U of T Researchers Developing Precise Medicines for Triple Negative Breast Cancer

Taking advantage of a cancer cell’s altered metabolism that drives its runaway growth, University of Toronto researchers are zeroing in on these molecular changes to help them develop more precise drug targets for one of the most deadly breast cancers.

Triple negative breast cancer is a highly aggressive subtype of breast cancers, representing 15-20 per cent of breast cancer cases, but accounting for 25 per cent of breast cancer deaths. 

In addition, it has a higher metastatic rate within five years of diagnosis and poorer overall survival rate compared to receptor positive cancer subtypes.

Scientists don’t know why, but this cancer is also more common among Black and younger women.

“This disease has no precision medicine so patients are treated with chemotherapy because we don’t have a defined therapeutic target,” says Dr. Mathieu Lupien, an associate professor in the Department of Medical Biophysics and a senior scientist at Princess Margaret Cancer Centre.

“Initially, it works for some patients, but close to a quarter of patients recur within five years from diagnosis, and many develop chemotherapy-resistant tumours. These savage statistics mean that we must improve our understanding of the molecular basis for this cancer’s development to discover effective, precise targets for drugs, and a companion test to identify which patients are most likely to benefit the most from such a therapy.”   

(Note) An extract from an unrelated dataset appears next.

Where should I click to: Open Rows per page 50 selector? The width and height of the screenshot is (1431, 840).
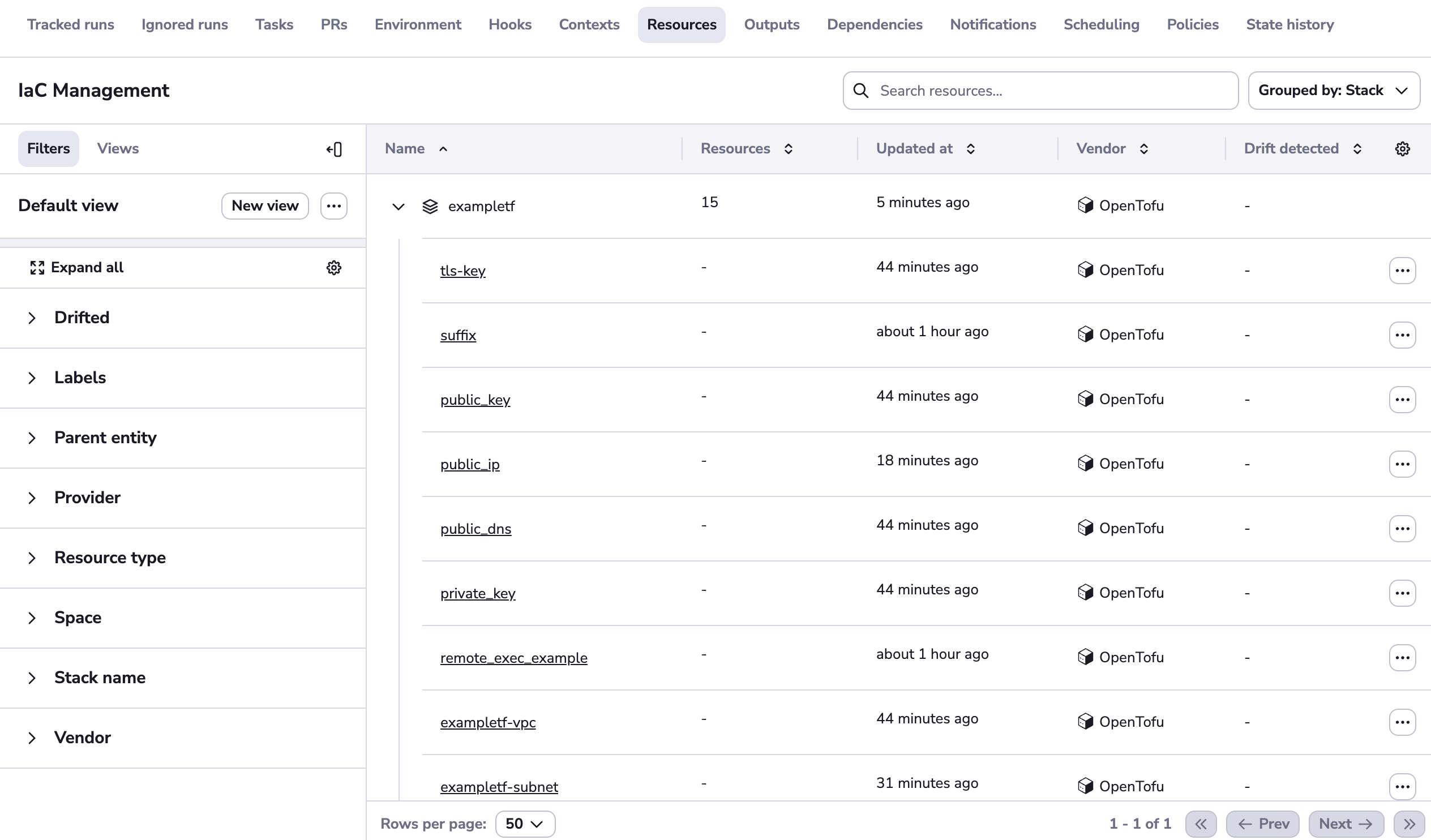[525, 824]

In research led by Drs. Cheryl Arrowsmith and Mathieu Lupien published in Nature Communications on August 21, the scientific team found a promising approach with a protein biomarker that could potentially identify the best patients for more precise, targeted therapy in the future.

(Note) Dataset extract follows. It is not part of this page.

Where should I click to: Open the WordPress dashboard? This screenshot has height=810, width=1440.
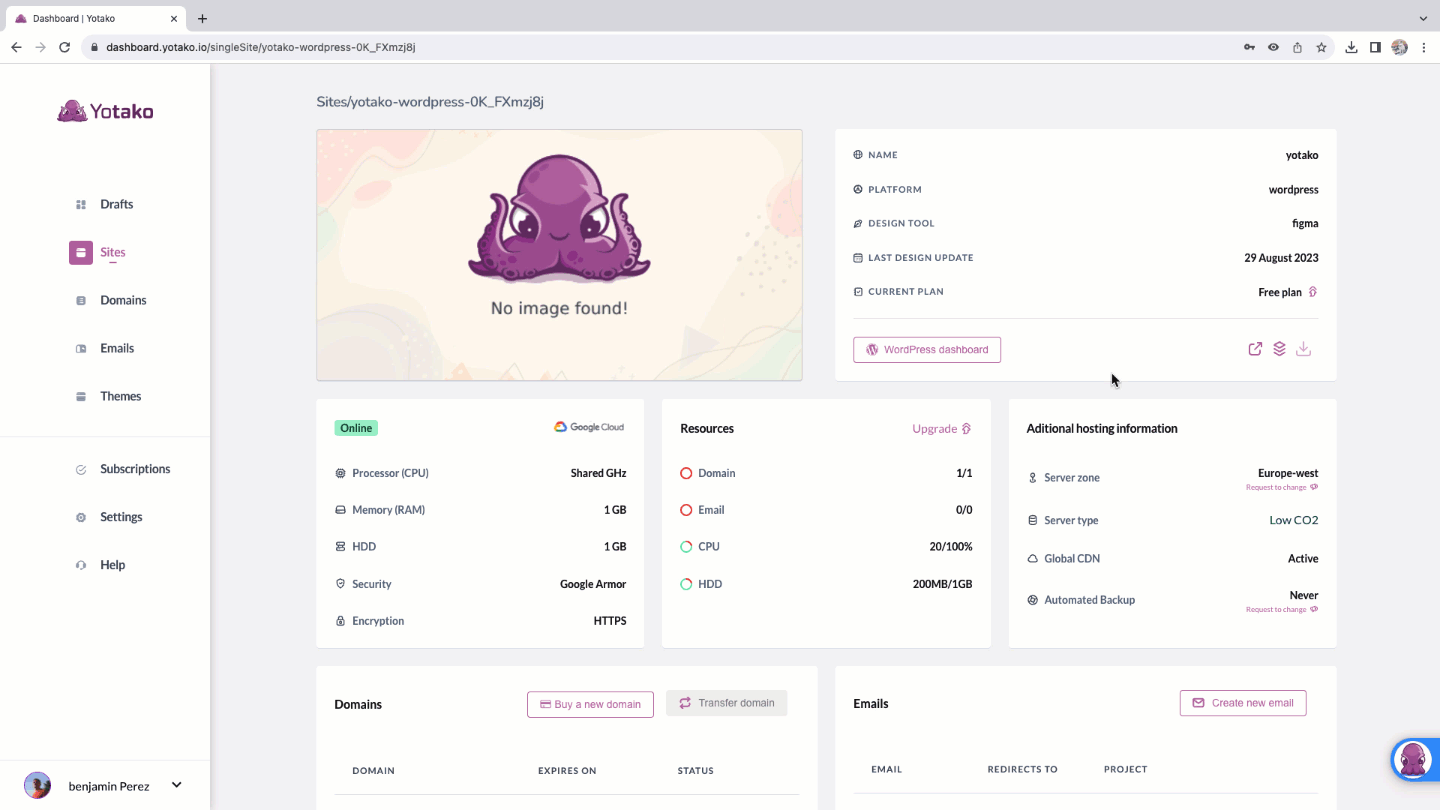tap(926, 349)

Using a collection of different patient-derived cell lines from triple negative breast cancer, researchers were able to test their sensitivity to ‘chemical probes’ (experimental, drug-like compounds) against inhibitors of a metabolic gatekeeper called GLUT1. 

They found a correlation or link between cells with varying levels of RB1, a protein involved in cell metabolism, as well as a long-established tumour suppressor protein, and decreased growth in these cancer cells. 

All cancers have altered metabolic states, explains Arrowsmith, because their explosive growth requires huge amounts of energy, such as glucose, to nourish their survival and growth – despite being bombarded with chemotherapy in this specific cancer. 

Arrowsmith is professor of medical biophysics at the University of Toronto, senior scientist at Princess Margaret Cancer Centre, and also chief scientist for the Structural Genomics Consortium Toronto laboratories.

Having access to diverse cell models of triple-negative breast cancer allows us to distinguish where the potential drug will work, and where it won’t, says Lupien. 

“Without this broad spectrum of samples, we might have missed the subset of triple-negative breast cancers that respond to our compound,” he says.     

Specifically, the compound targets GLUT1, part of the pathway transporting glucose into a cell to increase metabolic energy in the subset of cancer cells with high levels of RB1 protein- in effect stopping them from growing.  

Blocking this pathway “starved” the cancer cells, making them more responsive or sensitive to the chemical compound, demonstrating this as a promising target for new anticancer approaches.  

This work shows that differing levels of RB1 can be used as a biological biomarker to discriminate between treatment responders and non-responders in the future, says Arrowsmith.

Matching the right patient to the right drug is a major challenge in cancer research and treatment, says Arrowsmith.
She points out that multiple changes in cancer cells drive their abnormal growth, including genetic, epigenetic, metabolic and chromosomal changes that mutate and change over time. 

This heterogeneity in tumour cells, which is constantly changing and adapting over time, enables cancer cells to thrive and evade conventional therapies.

That’s why many new potential drugs fail, says Arrowsmith, because these multiple combinations of changes in cancer cells are complex and dynamic. 

“What we’re trying to do is to understand in detail what subset of drugs are effective at targeting the minute molecular changes in the cancer cells. It’s like whack-a-mole when you try and treat cancer with one drug. As soon as you figure out how to stop a mechanism that drives the cell rogue, the cancer cells adapt and keep on growing,” she says.

“That’s the big challenge in treating cancer. The more we understand about the molecular complexity of cancer cells, the more we can target with precision. And the more we can build up a pharmacy of cancer drugs matched to specific changes in the cancer cell, the greater the chance of a cure.”

Financial support for the research was provided by the Terry Fox Research Institute, Canadian Cancer Research Society, Ontario Institute for Cancer Research, Canadian Institute for Health Research, Princess Margaret Cancer Foundation, Gattuso-Slaight Personalized Cancer Medicine Fund at Princess Margaret, and the Structural Genomics Consortium.